評価規定が「同じ」にもかかわらずブレる評価額
相続税は、相続財産の大きさに対して課される税です。その大きさとは、相続財産をどう評価するかによって決まります。とはいえ預金の1億円は、誰がどう考えてもその評価額は1億円です。評価規定(財産評価基本通達)にもそう書いてあります。
では土地の評価はどうやるのでしょうか。
むろん土地に関しても、同じ評価規定に評価方法が定められています。しかしこの評価規定を使っても、一般には1億円と評価されるであろう土地が、9000万円にも、場合によっては6000万円にも評価されることがあります。
こんなに評価額にブレが生じれば、税額ベースで軽く数百万円、場合により1000万円を優に超える違いが生じます。繰り返しますが、これは同じ評価規定に基づく評価です。脱税でも何でもありません。
「何だいそれは?」という話にもなりましょうが、それはひとえに、評価規定の不出来ぶりと利用する税理士側のそれへの理解力の不足に起因しています。もう少し具体的に言うと、評価額にこうしたブレが生じる原因は主に次の三点によります。
①評価規定の簡便さ・・・評価規定は不動産の素人が使用します。複雑なものは使い切れません。
②評価規定の拙劣さ・・・評価規定を作成した国税庁も不動産の素人です。その精度・正確性には期待できません。
③評価規定の曖昧さ・・・上記の二点から、評価の細部や微妙な部分の規定は、放置されたり、粗っぽく定められたりしています。

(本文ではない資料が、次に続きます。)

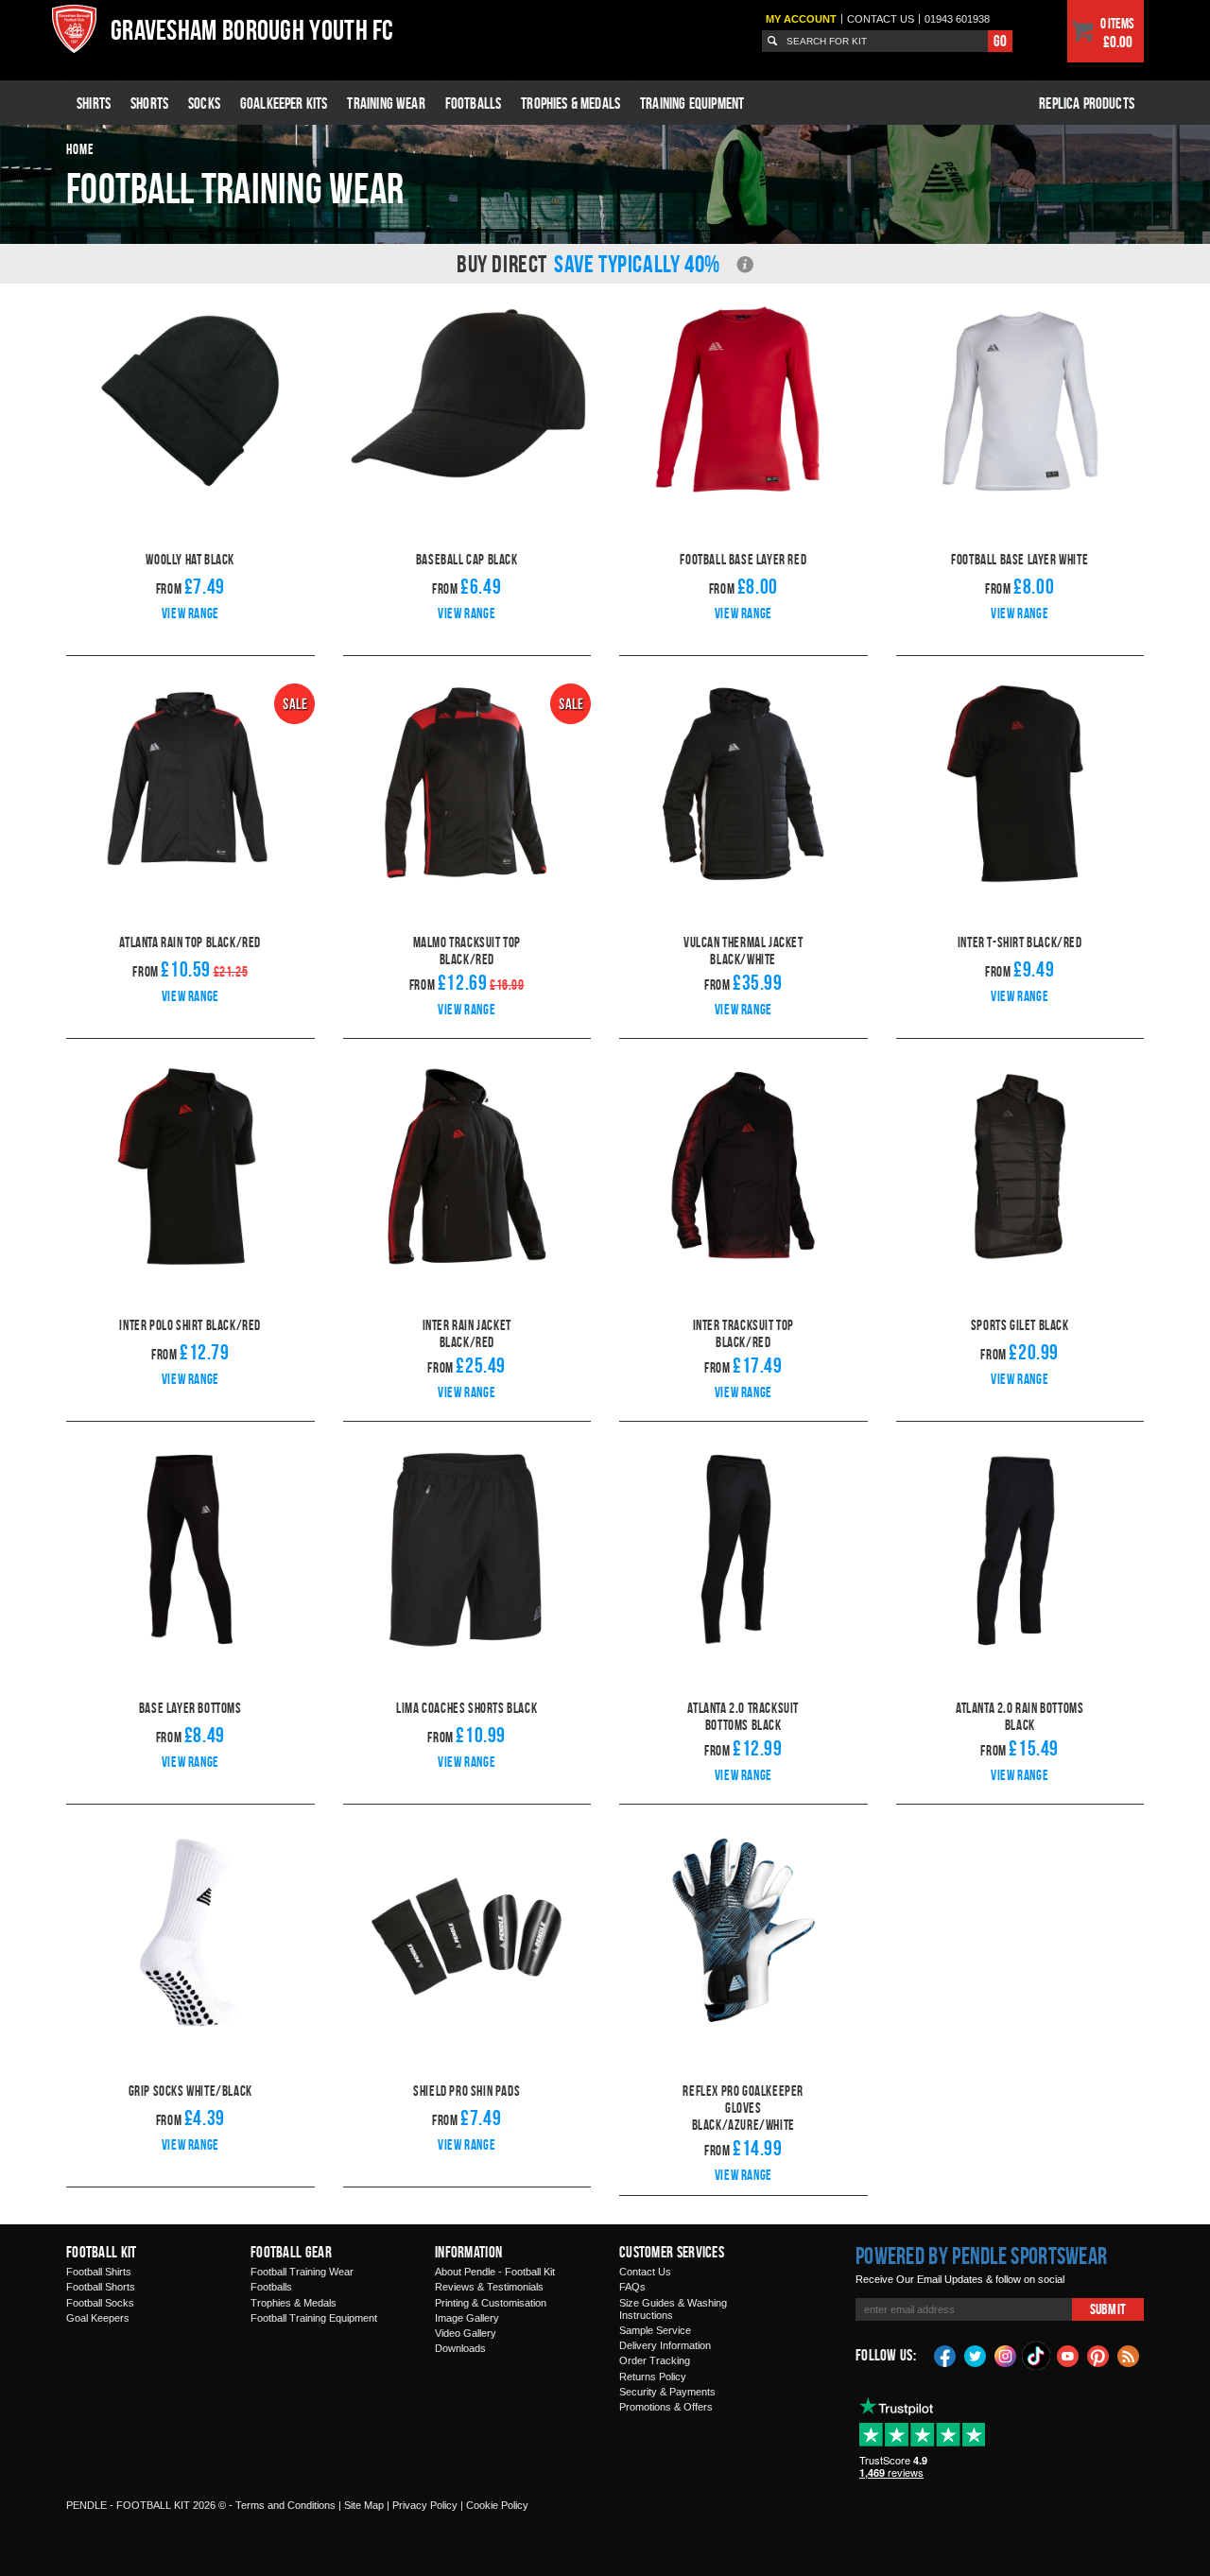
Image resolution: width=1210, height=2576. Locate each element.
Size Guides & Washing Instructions (673, 2309)
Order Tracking (654, 2360)
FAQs (632, 2286)
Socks (204, 103)
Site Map (364, 2505)
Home (80, 149)
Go (1000, 40)
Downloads (460, 2348)
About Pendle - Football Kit (495, 2271)
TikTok (1037, 2356)
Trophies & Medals (570, 103)
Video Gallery (465, 2333)
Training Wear (385, 103)
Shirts (94, 103)
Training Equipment (692, 103)
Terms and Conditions (285, 2505)
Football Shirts (98, 2271)
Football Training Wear (302, 2271)
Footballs (473, 103)
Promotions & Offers (666, 2406)
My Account (801, 19)
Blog (1129, 2355)
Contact (880, 19)
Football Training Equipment (314, 2318)
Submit (1108, 2309)
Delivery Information (665, 2345)
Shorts (149, 103)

評価額のブレは国税庁と税理士の「知識不足」が原因!?
この三点のうち①は、評価規定の性格上やむを得ないことだと思います。しかし、②は当局の勉強不足が大いに責められるべきでしょう。何より、その不出来に起因して、土地の評価は不当なまでに高い方向へ評価されてしまっているのが現状です。
したがって、申告書の作成に際しては、不動産の実力と評価規定の知識とをフル動員して、妥当な評価額に引き下げる工夫が必要となります。
③は、評価額の引き下げを狙う人にはおいしい部分となります。つまり評価規定が認める目一杯の範囲で、評価額を引き下げるのです。
誤解のないように申し上げます。筆者は「ただ単に評価額を下げればいい」などと考えているのではありません。一番の目的は、妥当な評価額の追求です。漫然と評価規定を適用すると、少なからぬケースで相続税法が定める「時価」をかなり超える評価額になってしまいます。
それを防ぐにはこうした対応をするより他ありません。つまり②や③という状況がある以上は、無防備に評価したのではダメなのです。
そして、それらの結果が先に述べる1億円の評価額と、9000万円さらには6000万円の違い、つまりは妥当な水準へ向けての評価額の引き下げに結実するのです。